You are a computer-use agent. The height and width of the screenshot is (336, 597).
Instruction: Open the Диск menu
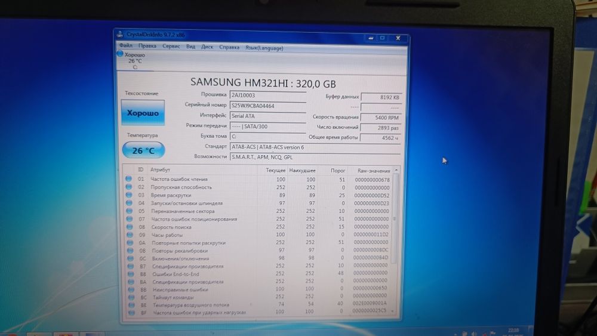(207, 46)
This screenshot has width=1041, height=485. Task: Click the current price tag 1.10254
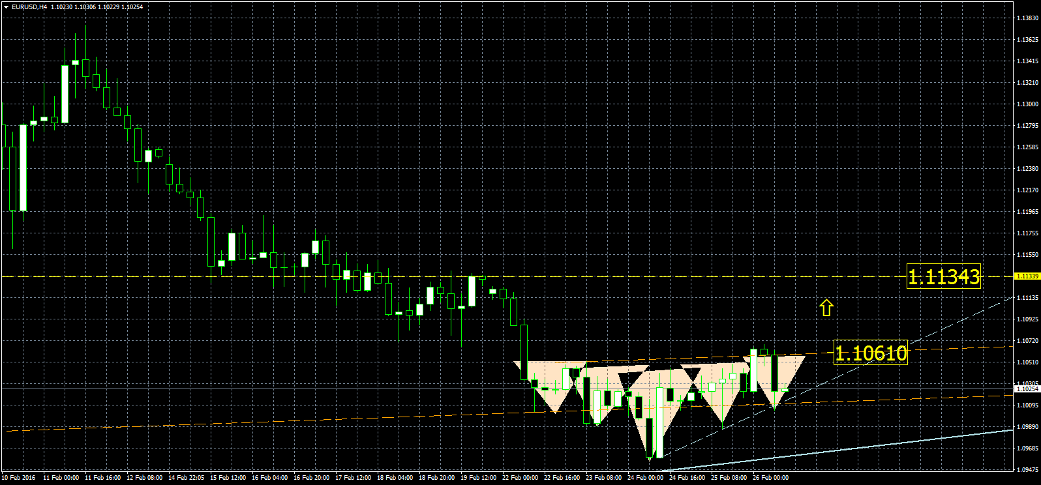(1027, 389)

▸ **TASK BRIEF**
Please print each entry exactly as it stands, without the pictures.

▸ **RESPONSE FOR THIS EXERCISE**
You are a computer-use agent. The height and width of the screenshot is (336, 597).
Instruction: Open the Диск menu
(207, 46)
This screenshot has width=1041, height=485. Task: Click the current price tag 1.10254
(1027, 389)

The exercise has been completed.